─── DATA FOR REVIEW
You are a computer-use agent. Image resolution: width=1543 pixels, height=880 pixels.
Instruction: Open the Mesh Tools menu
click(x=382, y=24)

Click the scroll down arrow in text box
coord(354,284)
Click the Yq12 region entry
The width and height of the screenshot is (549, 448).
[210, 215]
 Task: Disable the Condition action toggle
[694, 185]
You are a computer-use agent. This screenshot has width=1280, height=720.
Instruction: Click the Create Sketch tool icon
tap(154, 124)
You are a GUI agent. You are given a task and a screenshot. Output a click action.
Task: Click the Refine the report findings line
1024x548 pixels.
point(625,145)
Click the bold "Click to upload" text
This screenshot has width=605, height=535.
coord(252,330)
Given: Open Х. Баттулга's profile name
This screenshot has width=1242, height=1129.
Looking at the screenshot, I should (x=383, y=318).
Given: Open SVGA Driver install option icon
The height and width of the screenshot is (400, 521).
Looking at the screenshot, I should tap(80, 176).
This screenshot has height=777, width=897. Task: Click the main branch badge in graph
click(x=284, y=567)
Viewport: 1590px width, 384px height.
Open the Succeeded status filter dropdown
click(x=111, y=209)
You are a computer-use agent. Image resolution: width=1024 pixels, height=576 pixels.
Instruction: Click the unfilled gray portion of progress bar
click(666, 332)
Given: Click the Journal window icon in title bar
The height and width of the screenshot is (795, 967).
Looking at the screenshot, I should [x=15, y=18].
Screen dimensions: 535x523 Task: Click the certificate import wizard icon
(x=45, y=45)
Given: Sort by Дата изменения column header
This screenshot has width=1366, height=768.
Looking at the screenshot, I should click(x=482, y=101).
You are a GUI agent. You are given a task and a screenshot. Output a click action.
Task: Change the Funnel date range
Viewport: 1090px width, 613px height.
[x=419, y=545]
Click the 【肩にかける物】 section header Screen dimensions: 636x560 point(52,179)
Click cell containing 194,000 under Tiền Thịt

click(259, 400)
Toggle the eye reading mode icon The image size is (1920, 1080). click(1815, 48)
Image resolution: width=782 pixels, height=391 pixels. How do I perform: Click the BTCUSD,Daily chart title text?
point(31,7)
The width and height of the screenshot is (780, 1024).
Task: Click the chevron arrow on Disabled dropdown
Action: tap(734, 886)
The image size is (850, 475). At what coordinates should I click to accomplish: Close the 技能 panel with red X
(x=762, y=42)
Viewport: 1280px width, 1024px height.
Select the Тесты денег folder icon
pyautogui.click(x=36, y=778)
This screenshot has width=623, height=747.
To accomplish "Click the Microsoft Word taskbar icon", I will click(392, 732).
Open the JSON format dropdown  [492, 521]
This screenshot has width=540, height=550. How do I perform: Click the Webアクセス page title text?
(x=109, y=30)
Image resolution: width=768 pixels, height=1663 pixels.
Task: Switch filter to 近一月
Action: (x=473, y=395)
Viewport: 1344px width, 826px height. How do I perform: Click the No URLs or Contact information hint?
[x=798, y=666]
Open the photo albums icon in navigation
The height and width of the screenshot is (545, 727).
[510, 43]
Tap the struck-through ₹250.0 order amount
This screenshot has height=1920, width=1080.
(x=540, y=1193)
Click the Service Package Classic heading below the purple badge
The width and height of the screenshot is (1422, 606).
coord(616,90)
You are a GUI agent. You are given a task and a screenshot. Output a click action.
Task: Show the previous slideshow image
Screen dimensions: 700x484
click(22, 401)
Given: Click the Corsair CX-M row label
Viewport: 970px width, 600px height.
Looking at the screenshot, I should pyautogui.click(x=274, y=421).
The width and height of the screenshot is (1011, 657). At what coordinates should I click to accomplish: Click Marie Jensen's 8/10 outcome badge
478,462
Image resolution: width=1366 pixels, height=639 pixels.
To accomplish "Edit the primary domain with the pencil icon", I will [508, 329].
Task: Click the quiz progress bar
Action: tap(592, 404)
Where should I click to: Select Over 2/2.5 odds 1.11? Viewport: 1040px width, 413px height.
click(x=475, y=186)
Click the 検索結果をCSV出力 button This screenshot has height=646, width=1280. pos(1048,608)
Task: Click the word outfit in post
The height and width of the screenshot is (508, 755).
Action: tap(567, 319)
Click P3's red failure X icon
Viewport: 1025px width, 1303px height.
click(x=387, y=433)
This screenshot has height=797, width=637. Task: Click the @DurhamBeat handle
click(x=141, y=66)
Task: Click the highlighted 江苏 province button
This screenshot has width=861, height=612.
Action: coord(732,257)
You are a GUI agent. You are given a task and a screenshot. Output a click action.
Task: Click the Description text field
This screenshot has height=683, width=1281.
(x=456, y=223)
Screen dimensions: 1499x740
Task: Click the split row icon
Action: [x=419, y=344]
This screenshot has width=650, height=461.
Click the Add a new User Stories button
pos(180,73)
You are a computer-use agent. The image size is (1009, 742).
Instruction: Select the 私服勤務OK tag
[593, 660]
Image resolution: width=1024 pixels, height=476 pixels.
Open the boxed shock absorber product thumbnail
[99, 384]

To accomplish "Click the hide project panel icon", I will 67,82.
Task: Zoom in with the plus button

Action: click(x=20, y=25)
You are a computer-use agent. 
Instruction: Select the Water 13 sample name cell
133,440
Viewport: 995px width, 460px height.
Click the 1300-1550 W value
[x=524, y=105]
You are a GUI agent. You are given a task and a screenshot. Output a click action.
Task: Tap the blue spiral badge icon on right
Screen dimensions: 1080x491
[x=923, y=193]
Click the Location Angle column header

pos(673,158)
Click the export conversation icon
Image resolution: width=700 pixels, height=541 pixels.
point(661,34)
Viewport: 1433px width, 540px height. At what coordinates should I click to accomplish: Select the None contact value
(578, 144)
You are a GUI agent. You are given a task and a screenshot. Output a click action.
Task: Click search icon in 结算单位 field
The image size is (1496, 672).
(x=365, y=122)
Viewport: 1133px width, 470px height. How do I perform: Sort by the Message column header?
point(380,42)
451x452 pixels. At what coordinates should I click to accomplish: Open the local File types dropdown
──────
REQUIRED WORK
Could you retype all of the entries exactly, leaving none out?

WRITTEN SOLUTION
You are a computer-use agent. Image resolution: width=1543 pixels, height=880 pixels.
Instruction: Open the Mesh Tools menu
click(x=382, y=24)

Click the scroll down arrow in text box
coord(354,284)
Click the Yq12 region entry
The width and height of the screenshot is (549, 448).
[210, 215]
 Task: Disable the Condition action toggle
[694, 185]
You are a computer-use agent. This screenshot has width=1280, height=720.
Instruction: Click the Create Sketch tool icon
tap(154, 124)
You are a GUI agent. You are given a task and a screenshot. Output a click action.
Task: Click the Refine the report findings line
1024x548 pixels.
point(625,145)
Click the bold "Click to upload" text
This screenshot has width=605, height=535.
coord(252,330)
Given: Open Х. Баттулга's profile name
This screenshot has width=1242, height=1129.
Looking at the screenshot, I should (x=383, y=318).
Given: Open SVGA Driver install option icon
The height and width of the screenshot is (400, 521).
Looking at the screenshot, I should tap(80, 176).
This screenshot has height=777, width=897. Task: Click the main branch badge in graph
click(x=284, y=567)
Viewport: 1590px width, 384px height.
Open the Succeeded status filter dropdown
click(x=111, y=209)
You are a computer-use agent. Image resolution: width=1024 pixels, height=576 pixels.
Instruction: Click the unfilled gray portion of progress bar
click(666, 332)
Given: Click the Journal window icon in title bar
The height and width of the screenshot is (795, 967).
Looking at the screenshot, I should [x=15, y=18].
Screen dimensions: 535x523 Task: Click the certificate import wizard icon
(x=45, y=45)
Given: Sort by Дата изменения column header
This screenshot has width=1366, height=768.
Looking at the screenshot, I should click(x=482, y=101).
You are a GUI agent. You are given a task and a screenshot. Output a click action.
Task: Change the Funnel date range
Viewport: 1090px width, 613px height.
[x=419, y=545]
Click the 【肩にかける物】 section header Screen dimensions: 636x560 point(52,179)
Click cell containing 194,000 under Tiền Thịt

click(259, 400)
Toggle the eye reading mode icon The image size is (1920, 1080). click(1815, 48)
Image resolution: width=782 pixels, height=391 pixels. How do I perform: Click the BTCUSD,Daily chart title text?
point(31,7)
The width and height of the screenshot is (780, 1024).
Task: Click the chevron arrow on Disabled dropdown
Action: tap(734, 886)
The image size is (850, 475). At what coordinates should I click to accomplish: Close the 技能 panel with red X
(x=762, y=42)
Viewport: 1280px width, 1024px height.
Select the Тесты денег folder icon
pyautogui.click(x=36, y=778)
This screenshot has width=623, height=747.
To accomplish "Click the Microsoft Word taskbar icon", I will click(392, 732).
Open the JSON format dropdown  [492, 521]
This screenshot has width=540, height=550. How do I perform: Click the Webアクセス page title text?
(x=109, y=30)
Image resolution: width=768 pixels, height=1663 pixels.
Task: Switch filter to 近一月
Action: (x=473, y=395)
Viewport: 1344px width, 826px height. How do I perform: Click the No URLs or Contact information hint?
[x=798, y=666]
Open the photo albums icon in navigation
The height and width of the screenshot is (545, 727).
[510, 43]
Tap the struck-through ₹250.0 order amount
This screenshot has height=1920, width=1080.
(x=540, y=1193)
Click the Service Package Classic heading below the purple badge
The width and height of the screenshot is (1422, 606).
coord(616,90)
You are a GUI agent. You are given a task and a screenshot. Output a click action.
Task: Show the previous slideshow image
Screen dimensions: 700x484
click(22, 401)
Given: Click the Corsair CX-M row label
Viewport: 970px width, 600px height.
Looking at the screenshot, I should pyautogui.click(x=274, y=421).
The width and height of the screenshot is (1011, 657). At what coordinates should I click to accomplish: Click Marie Jensen's 8/10 outcome badge
478,462
Image resolution: width=1366 pixels, height=639 pixels.
To accomplish "Edit the primary domain with the pencil icon", I will [508, 329].
Task: Click the quiz progress bar
Action: tap(592, 404)
Where should I click to: Select Over 2/2.5 odds 1.11? Viewport: 1040px width, 413px height.
click(x=475, y=186)
Click the 検索結果をCSV出力 button This screenshot has height=646, width=1280. pos(1048,608)
Task: Click the word outfit in post
The height and width of the screenshot is (508, 755).
Action: tap(567, 319)
Click P3's red failure X icon
Viewport: 1025px width, 1303px height.
click(x=387, y=433)
This screenshot has height=797, width=637. Task: Click the @DurhamBeat handle
click(x=141, y=66)
Task: Click the highlighted 江苏 province button
This screenshot has width=861, height=612.
Action: coord(732,257)
You are a GUI agent. You are given a task and a screenshot. Output a click action.
Task: Click the Description text field
This screenshot has height=683, width=1281.
(x=456, y=223)
Screen dimensions: 1499x740
Task: Click the split row icon
Action: [x=419, y=344]
This screenshot has width=650, height=461.
Click the Add a new User Stories button
pos(180,73)
You are a computer-use agent. The image size is (1009, 742).
Instruction: Select the 私服勤務OK tag
[593, 660]
Image resolution: width=1024 pixels, height=476 pixels.
Open the boxed shock absorber product thumbnail
[99, 384]

To accomplish "Click the hide project panel icon", I will 67,82.
Task: Zoom in with the plus button

Action: click(x=20, y=25)
You are a computer-use agent. 
Instruction: Select the Water 13 sample name cell
133,440
Viewport: 995px width, 460px height.
Click the 1300-1550 W value
[x=524, y=105]
You are a GUI agent. You are given a task and a screenshot. Output a click action.
Task: Tap the blue spiral badge icon on right
Screen dimensions: 1080x491
[x=923, y=193]
Click the Location Angle column header

pos(673,158)
Click the export conversation icon
Image resolution: width=700 pixels, height=541 pixels.
point(661,34)
Viewport: 1433px width, 540px height. At what coordinates should I click to accomplish: Select the None contact value
(578, 144)
You are a GUI agent. You are given a task and a screenshot. Output a click action.
Task: Click search icon in 结算单位 field
The image size is (1496, 672).
(x=365, y=122)
Viewport: 1133px width, 470px height. How do I perform: Sort by the Message column header?
point(380,42)
451x452 pixels. At what coordinates should I click to accomplish: Open the local File types dropdown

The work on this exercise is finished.